RIVR Media is an American-based TV production company, specializing in reality and documentary programming. RIVR is responsible for Fixer to Fabulous, Whale Wars, Trading Spaces, Escaping Polygamy, Fat Guys in the Woods, Renovation Realities, Going RV, Friday Night Impossible with Jerry Rice,  Great American Heroes featuring Trace Adkins, Run My Renovation, and much more. It provides programming for cable networks, including A&E, HGTV, DIY Network, GAC, Lifetime Movie Network, MTV, Fine Living, Discovery Channel, Travel Channel, Weather Channel, History Channel, ESPN, Animal Planet, Game Show Network, TLC, Nickelodeon, Food Network, Court TV and TNN.

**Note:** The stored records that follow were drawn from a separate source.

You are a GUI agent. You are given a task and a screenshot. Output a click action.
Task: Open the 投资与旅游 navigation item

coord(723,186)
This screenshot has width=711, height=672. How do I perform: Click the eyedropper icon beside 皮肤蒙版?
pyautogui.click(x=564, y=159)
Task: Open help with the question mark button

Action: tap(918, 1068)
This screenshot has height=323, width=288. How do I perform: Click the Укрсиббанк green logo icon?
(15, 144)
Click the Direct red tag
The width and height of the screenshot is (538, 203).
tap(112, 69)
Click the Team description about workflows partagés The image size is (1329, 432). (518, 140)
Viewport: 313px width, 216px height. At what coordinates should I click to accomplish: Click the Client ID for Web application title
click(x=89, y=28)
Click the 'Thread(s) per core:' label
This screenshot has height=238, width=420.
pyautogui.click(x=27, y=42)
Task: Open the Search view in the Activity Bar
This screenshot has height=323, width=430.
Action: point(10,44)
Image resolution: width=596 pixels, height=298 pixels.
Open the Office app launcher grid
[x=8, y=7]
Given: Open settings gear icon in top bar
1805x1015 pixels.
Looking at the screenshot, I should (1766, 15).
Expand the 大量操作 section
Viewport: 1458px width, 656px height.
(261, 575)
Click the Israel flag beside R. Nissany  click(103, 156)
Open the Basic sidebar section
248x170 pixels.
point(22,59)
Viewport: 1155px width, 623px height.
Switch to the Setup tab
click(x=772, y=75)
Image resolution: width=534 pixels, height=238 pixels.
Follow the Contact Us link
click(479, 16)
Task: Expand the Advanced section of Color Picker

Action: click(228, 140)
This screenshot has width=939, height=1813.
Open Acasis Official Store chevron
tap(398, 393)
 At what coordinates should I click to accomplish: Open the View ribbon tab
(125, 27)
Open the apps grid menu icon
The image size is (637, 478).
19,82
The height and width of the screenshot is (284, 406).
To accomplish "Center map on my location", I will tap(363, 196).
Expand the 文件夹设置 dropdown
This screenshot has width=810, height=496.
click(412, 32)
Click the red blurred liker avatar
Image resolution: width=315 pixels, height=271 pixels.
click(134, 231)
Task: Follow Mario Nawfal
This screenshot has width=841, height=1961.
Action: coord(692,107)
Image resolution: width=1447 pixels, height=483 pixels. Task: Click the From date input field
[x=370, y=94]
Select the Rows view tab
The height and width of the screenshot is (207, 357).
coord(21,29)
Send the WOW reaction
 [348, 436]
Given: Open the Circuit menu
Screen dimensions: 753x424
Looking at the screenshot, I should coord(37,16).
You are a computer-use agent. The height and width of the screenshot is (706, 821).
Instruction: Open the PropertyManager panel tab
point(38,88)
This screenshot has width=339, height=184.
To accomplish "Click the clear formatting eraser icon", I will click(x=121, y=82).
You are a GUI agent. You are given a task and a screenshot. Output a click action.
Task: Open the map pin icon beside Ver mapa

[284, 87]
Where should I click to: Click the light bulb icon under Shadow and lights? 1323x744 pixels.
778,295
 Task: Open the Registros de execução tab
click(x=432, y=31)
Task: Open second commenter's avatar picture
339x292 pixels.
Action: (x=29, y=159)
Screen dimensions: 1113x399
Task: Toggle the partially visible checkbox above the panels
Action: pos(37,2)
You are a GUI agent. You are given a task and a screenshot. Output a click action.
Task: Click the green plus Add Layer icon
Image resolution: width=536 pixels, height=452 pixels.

RIVR's production credits include documentaries, reality series, sitcoms, travel series, sports entertainment, and post-production services.

RIVR Media is owned by  partners Dee Haslam and Lori Golden-Stryer, and is located in Knoxville, Tennessee. Both Haslam and Stryer are Executive Producers for the company. Lori Golden-Stryer is CEO. She and HGTV co-founder, Bob Baskerville, are partners and co-owners of RIVR Studios, newly-renovated facilities in Knoxville, available to rent for shoots. After 20 years at RIVR, Rob Lundgren retired in 2019.

Company history 
RIVR Media originally derives from Bagwell Communications, run by Ross Bagwell Sr. and Ross Bagwell Jr., a Knoxville Tennessee-based advertising agency. In 1985 Bagwell Communications formed a company named 'Cinetel Productions' and engaged with the cable network The Nashville Network (TNN) to produce 415 episodes of I-40 Paradise.

Over the next ten years, Cinetel developed programs for A&E, the History Channel, the Discovery Channel, The Learning Channel, Travel Channel, Nickelodeon, and The Nashville Network. In 1994 Cinetel was sold to Scripps Howard, a national media company looking to launch HGTV. In 1998, Cinetel was renamed Scripps Productions. After the acquisition, the Bagwells formed a new company, Bagwell Entertainment LLC / Ross Television Productions, and continued producing programs for a variety of cable networks, including HGTV.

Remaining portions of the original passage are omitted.